The Post explained that militia soldiers of the South had proven they could be highly effective in pushing back the Union armies that entered their states. (Though, when they had to fight beyond their state lines, their effectiveness disappeared. “They failed thus at Antietam, and South Mountain, and Perryville, and Mill Spring, and other places.”)
The North shouldn’t dismiss the fighting skills of raw recruits, the article maintained. They had heard witnesses from several battles say raw troops had performed just as well as veteran soldiers, sometimes even better. After all, it was a hastily formed militia that won the famous Revolutionary war battle of Bunker Hill, not to mention the War of 1812’s Battle of New Orleans.
Regardless of how well this green militia could fight, it was all the state had to defend itself until the Union’s Army of the Potomac could arrive. Pennsylvania’s governor called for 90,000 men to form a state militia, and hundreds of men traveled to Harrisburg to muster in. But when they arrived, many changed their minds upon learning the enlistment period of six months was longer than they thought necessary to meet the crisis.

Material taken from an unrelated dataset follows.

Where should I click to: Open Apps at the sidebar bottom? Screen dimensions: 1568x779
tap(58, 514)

Instead of criticizing their lack of spirit, the Post agreed with the volunteers’ decision not to enlist: “We do not censure in the least, those of our citizens who recently returned from Harrisburg, because their business engagements did not admit even a conditional pledge to serve for six months.” If the emergency were truly short-lived, they argued, there wouldn’t be any need for such a long enlistment.
Seeing the poor response, the governor reduced his request to 60,000 men and an enlistment of just three months.

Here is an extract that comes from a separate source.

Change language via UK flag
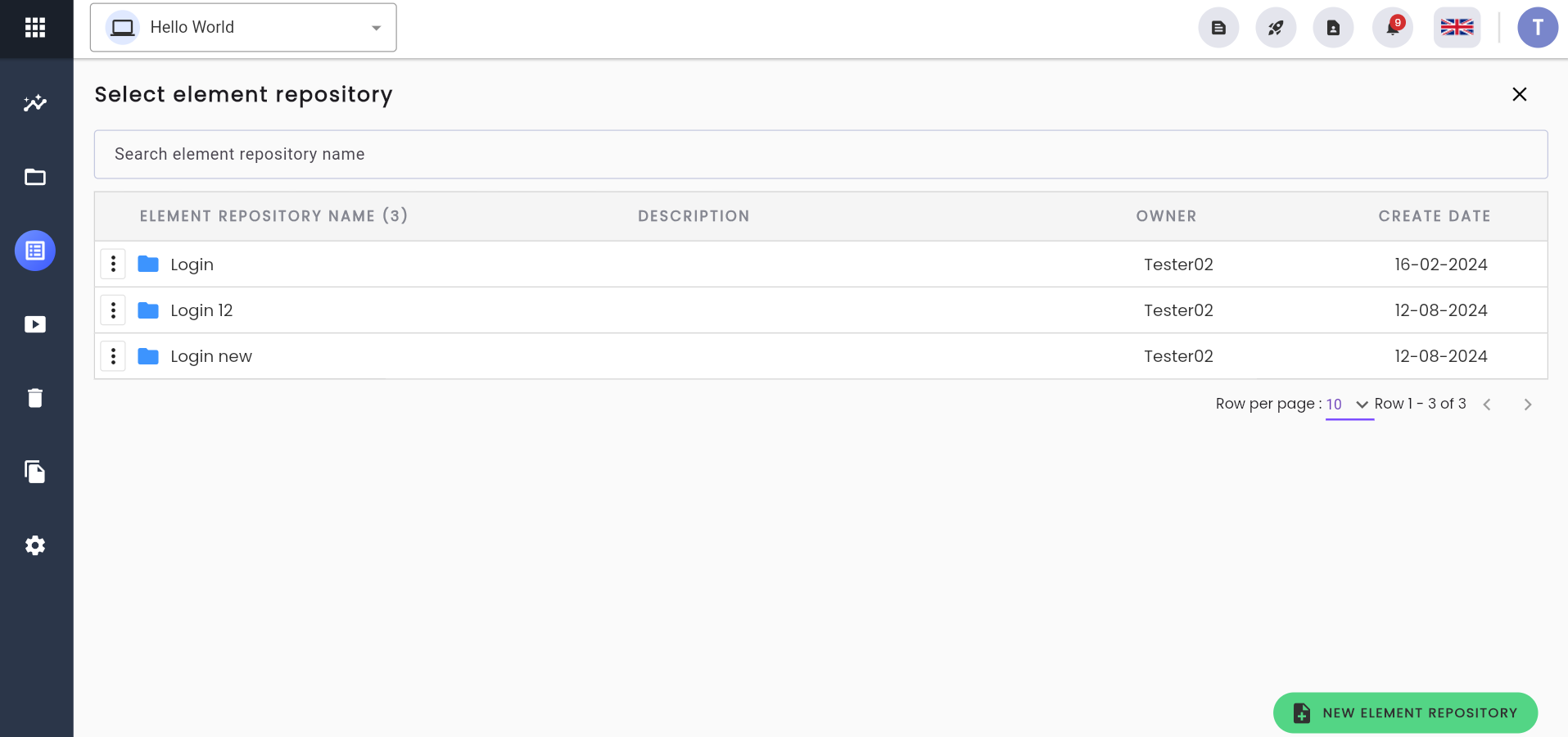 point(1457,28)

While the debate about terms of service continued, the Confederates were helping themselves to the riches of Pennsylvania. Rebel troops who had long been living on short rations in a countryside ruined by war suddenly found themselves among the fat livestock and bulging granaries on Pennsylvania Dutch farms. Lee had ordered his men not to take from the local farmers, but to pay for what they requisitioned in (valueless) Confederate money. But many Confederates didn’t bother with such niceties as payment as they helped themselves to livestock, crops, furniture, clothing, and anything that could be loaded onto a wagon. Even worse, several hundred black Americans—some escaped slaves as well as fourth-generation free Pennsylvanians—were being seized and sent south to be sold as slaves.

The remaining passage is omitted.